우리 should be right choice.

Dad: 사랑하는 두 아들들아 같이 저녁 외식할까? 뭐 먹고싶니?
Son A: 아빠 멋쟁이, 저희 불고기 먹구 싶어요!  (저희= Son A + Son B)
Son B: 네! 우리 불고기 먹어요! (우리 = Son A+ Son B+ Dad)


----------



## idialegre

One question: why is it 아들들아 같이 and not 아들들과 같이 (or just 아들과 같이)?


----------



## Rance

Both would mean eating dinner with sons.
However the subject the father is speaking to becomes different.

사랑하는 두 아들들아 같이 저녁 외식할까
Lovely two sons(calling his son), let's have dinner together. (Talking to two sons whom the father wish to eat together.)

사랑하는 두 아들들과 같이 저녁 외식할까
Let's have dinner together with two lovely sons. (Talking to someone who's not his son like mother of the two sons.)


----------



## vientito

아 is often a familiar attachment to a person's name when you call out to them.  popularly used among friends and family


----------



## idialegre

Oh, of course! I knew that, but forgot! Thanks.


----------



## RadkeRonnie

Thanks everyone =)

One more thing.

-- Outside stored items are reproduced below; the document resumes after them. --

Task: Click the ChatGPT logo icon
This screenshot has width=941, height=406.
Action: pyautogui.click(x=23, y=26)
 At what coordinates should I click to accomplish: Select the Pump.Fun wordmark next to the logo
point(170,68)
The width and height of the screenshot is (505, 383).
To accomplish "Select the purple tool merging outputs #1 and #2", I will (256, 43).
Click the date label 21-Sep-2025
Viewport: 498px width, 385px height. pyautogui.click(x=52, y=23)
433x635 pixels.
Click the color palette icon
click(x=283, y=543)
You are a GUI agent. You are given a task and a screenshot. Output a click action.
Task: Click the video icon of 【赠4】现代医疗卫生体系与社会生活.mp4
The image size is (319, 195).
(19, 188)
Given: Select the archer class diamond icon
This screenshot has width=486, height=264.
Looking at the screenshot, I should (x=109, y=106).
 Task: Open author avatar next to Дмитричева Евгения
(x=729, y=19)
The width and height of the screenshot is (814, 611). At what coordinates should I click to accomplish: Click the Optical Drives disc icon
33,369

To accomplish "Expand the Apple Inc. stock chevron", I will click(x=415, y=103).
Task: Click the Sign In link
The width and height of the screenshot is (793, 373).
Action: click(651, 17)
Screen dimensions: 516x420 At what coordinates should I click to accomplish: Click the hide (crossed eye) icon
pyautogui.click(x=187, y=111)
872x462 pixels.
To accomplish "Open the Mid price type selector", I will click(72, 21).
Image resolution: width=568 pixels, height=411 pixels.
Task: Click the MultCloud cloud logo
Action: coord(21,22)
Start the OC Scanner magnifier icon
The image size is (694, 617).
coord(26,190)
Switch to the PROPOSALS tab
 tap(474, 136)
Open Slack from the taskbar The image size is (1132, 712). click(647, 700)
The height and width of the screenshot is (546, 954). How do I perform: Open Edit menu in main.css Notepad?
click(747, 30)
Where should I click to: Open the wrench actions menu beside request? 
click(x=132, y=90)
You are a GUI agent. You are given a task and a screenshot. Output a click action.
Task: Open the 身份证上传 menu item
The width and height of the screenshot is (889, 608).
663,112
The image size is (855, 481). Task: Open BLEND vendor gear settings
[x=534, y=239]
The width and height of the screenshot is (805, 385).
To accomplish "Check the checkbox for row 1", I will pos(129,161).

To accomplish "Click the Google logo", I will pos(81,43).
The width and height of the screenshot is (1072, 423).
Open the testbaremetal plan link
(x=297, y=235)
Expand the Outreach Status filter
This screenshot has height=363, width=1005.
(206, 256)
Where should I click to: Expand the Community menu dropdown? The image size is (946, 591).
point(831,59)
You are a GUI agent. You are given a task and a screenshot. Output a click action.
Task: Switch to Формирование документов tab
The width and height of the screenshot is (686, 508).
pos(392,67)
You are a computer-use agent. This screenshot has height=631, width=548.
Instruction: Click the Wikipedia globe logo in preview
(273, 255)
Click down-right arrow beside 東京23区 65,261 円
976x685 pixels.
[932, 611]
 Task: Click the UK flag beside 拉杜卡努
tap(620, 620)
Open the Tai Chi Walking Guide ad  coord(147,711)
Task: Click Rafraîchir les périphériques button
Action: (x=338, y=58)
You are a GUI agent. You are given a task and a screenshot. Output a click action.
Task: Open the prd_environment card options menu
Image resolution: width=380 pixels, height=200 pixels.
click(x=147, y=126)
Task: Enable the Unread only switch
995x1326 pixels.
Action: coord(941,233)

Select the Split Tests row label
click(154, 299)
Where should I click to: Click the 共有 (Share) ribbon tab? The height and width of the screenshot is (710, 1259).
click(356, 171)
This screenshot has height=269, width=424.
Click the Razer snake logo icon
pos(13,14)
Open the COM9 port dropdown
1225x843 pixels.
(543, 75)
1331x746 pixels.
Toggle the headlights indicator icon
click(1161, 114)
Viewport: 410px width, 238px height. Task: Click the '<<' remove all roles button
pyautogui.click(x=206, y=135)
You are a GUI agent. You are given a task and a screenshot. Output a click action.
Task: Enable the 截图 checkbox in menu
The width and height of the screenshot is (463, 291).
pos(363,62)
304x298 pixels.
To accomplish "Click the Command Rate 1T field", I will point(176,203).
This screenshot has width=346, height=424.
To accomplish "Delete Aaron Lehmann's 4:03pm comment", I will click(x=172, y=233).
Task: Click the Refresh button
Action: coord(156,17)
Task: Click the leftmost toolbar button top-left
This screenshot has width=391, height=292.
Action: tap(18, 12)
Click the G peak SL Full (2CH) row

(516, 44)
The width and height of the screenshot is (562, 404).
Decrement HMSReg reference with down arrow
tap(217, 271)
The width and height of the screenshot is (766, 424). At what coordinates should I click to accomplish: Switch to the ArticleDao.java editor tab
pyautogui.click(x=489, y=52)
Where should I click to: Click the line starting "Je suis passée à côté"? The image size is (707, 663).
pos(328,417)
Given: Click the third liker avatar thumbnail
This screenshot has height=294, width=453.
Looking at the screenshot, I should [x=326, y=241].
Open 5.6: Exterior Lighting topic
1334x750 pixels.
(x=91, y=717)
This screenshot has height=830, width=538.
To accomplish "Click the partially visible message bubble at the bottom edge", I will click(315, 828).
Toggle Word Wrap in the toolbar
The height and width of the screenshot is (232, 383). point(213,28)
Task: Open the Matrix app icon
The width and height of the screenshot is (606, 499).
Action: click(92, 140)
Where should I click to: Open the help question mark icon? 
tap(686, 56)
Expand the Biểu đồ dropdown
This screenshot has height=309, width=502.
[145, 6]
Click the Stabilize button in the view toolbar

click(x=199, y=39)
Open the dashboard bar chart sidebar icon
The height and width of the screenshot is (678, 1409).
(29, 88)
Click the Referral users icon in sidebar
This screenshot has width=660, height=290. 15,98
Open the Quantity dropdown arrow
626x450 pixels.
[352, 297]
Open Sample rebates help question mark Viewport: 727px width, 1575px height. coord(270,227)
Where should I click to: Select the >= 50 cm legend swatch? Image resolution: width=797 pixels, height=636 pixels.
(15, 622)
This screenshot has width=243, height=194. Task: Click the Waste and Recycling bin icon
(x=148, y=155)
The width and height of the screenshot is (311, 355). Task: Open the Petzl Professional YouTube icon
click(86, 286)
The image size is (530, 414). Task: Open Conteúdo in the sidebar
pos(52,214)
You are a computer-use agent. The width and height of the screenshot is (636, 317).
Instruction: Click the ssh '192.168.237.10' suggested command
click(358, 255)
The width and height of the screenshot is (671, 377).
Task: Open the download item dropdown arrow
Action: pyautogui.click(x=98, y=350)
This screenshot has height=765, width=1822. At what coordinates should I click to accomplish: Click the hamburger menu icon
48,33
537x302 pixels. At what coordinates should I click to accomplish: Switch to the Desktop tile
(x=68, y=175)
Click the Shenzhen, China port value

In the example, is 먹구 싶어요 colloquial, a dialect, kid talk, or something else?


----------



## Rance

Oh, I probably should have said 먹고 싶어요, but they mean the same.
-구 is antique way of -고, but it's often used colloquially.


----------



## chemnerd

BTW there should be a comma or a dot after 아들들아


----------